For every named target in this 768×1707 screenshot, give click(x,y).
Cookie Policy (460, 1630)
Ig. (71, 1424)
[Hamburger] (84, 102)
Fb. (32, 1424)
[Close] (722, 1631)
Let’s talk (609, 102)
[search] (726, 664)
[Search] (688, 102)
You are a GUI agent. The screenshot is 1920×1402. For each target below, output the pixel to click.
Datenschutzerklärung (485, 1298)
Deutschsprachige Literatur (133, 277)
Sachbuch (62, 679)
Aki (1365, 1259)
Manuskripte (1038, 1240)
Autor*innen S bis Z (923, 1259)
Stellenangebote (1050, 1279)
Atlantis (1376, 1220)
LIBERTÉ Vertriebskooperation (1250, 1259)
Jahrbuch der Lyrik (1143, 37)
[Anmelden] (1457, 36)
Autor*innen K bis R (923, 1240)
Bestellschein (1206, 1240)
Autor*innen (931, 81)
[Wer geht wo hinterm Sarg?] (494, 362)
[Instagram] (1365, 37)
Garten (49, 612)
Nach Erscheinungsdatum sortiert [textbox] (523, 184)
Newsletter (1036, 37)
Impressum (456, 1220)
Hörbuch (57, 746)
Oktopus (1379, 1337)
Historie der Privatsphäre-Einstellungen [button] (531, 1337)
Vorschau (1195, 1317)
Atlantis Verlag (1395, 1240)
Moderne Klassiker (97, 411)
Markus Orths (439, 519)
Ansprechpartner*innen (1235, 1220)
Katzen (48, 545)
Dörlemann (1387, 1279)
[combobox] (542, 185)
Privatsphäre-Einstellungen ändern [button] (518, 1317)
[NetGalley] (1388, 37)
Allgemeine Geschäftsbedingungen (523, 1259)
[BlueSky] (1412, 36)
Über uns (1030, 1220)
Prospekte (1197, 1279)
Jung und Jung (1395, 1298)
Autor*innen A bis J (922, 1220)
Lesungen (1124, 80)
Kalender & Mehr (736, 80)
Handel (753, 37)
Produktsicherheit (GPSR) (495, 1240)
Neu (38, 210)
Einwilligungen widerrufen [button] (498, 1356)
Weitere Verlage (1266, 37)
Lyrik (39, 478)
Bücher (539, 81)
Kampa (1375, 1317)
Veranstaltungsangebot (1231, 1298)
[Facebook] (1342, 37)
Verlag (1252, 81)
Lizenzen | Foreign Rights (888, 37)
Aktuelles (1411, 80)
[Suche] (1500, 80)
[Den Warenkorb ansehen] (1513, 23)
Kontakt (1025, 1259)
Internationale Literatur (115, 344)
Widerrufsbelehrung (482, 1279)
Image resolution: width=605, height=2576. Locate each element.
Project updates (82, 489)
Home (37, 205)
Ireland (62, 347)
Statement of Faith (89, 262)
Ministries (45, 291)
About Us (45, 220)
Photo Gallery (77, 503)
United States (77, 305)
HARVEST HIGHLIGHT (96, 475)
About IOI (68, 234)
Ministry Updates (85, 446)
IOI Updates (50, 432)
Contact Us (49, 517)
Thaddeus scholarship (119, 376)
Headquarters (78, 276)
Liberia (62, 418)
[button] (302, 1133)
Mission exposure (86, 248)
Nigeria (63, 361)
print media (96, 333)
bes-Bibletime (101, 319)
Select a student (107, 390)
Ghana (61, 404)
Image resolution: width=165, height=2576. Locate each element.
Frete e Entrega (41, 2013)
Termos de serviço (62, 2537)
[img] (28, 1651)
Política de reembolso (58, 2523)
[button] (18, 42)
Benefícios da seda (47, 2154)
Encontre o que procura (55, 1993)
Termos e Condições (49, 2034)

+---+

How to complete this task
Please return the full set of records exactly as given above.

Worked solution
For every named target in this 768×1707 screenshot, give click(x,y).
Cookie Policy (460, 1630)
Ig. (71, 1424)
[Hamburger] (84, 102)
Fb. (32, 1424)
[Close] (722, 1631)
Let’s talk (609, 102)
[search] (726, 664)
[Search] (688, 102)
You are a GUI agent. The screenshot is 1920×1402. For each target below, output the pixel to click.
Datenschutzerklärung (485, 1298)
Deutschsprachige Literatur (133, 277)
Sachbuch (62, 679)
Aki (1365, 1259)
Manuskripte (1038, 1240)
Autor*innen S bis Z (923, 1259)
Stellenangebote (1050, 1279)
Atlantis (1376, 1220)
LIBERTÉ Vertriebskooperation (1250, 1259)
Jahrbuch der Lyrik (1143, 37)
[Anmelden] (1457, 36)
Autor*innen K bis R (923, 1240)
Bestellschein (1206, 1240)
Autor*innen (931, 81)
[Wer geht wo hinterm Sarg?] (494, 362)
[Instagram] (1365, 37)
Garten (49, 612)
Nach Erscheinungsdatum sortiert [textbox] (523, 184)
Newsletter (1036, 37)
Impressum (456, 1220)
Hörbuch (57, 746)
Oktopus (1379, 1337)
Historie der Privatsphäre-Einstellungen [button] (531, 1337)
Vorschau (1195, 1317)
Atlantis Verlag (1395, 1240)
Moderne Klassiker (97, 411)
Markus Orths (439, 519)
Ansprechpartner*innen (1235, 1220)
Katzen (48, 545)
Dörlemann (1387, 1279)
[combobox] (542, 185)
Privatsphäre-Einstellungen ändern [button] (518, 1317)
[NetGalley] (1388, 37)
Allgemeine Geschäftsbedingungen (523, 1259)
[BlueSky] (1412, 36)
Über uns (1030, 1220)
Prospekte (1197, 1279)
Jung und Jung (1395, 1298)
Autor*innen A bis J (922, 1220)
Lesungen (1124, 80)
Kalender & Mehr (736, 80)
Handel (753, 37)
Produktsicherheit (GPSR) (495, 1240)
Neu (38, 210)
Einwilligungen widerrufen [button] (498, 1356)
Weitere Verlage (1266, 37)
Lyrik (39, 478)
Bücher (539, 81)
Kampa (1375, 1317)
Veranstaltungsangebot (1231, 1298)
[Facebook] (1342, 37)
Verlag (1252, 81)
Lizenzen | Foreign Rights (888, 37)
Aktuelles (1411, 80)
[Suche] (1500, 80)
[Den Warenkorb ansehen] (1513, 23)
Kontakt (1025, 1259)
Internationale Literatur (115, 344)
Widerrufsbelehrung (482, 1279)
Image resolution: width=605, height=2576. Locate each element.
Project updates (82, 489)
Home (37, 205)
Ireland (62, 347)
Statement of Faith (89, 262)
Ministries (45, 291)
About Us (45, 220)
Photo Gallery (77, 503)
United States (77, 305)
HARVEST HIGHLIGHT (96, 475)
About IOI (68, 234)
Ministry Updates (85, 446)
IOI Updates (50, 432)
Contact Us (49, 517)
Thaddeus scholarship (119, 376)
Headquarters (78, 276)
Liberia (62, 418)
[button] (302, 1133)
Mission exposure (86, 248)
Nigeria (63, 361)
print media (96, 333)
bes-Bibletime (101, 319)
Select a student (107, 390)
Ghana (61, 404)
Image resolution: width=165, height=2576. Locate each element.
Frete e Entrega (41, 2013)
Termos de serviço (62, 2537)
[img] (28, 1651)
Política de reembolso (58, 2523)
[button] (18, 42)
Benefícios da seda (47, 2154)
Encontre o que procura (55, 1993)
Termos e Condições (49, 2034)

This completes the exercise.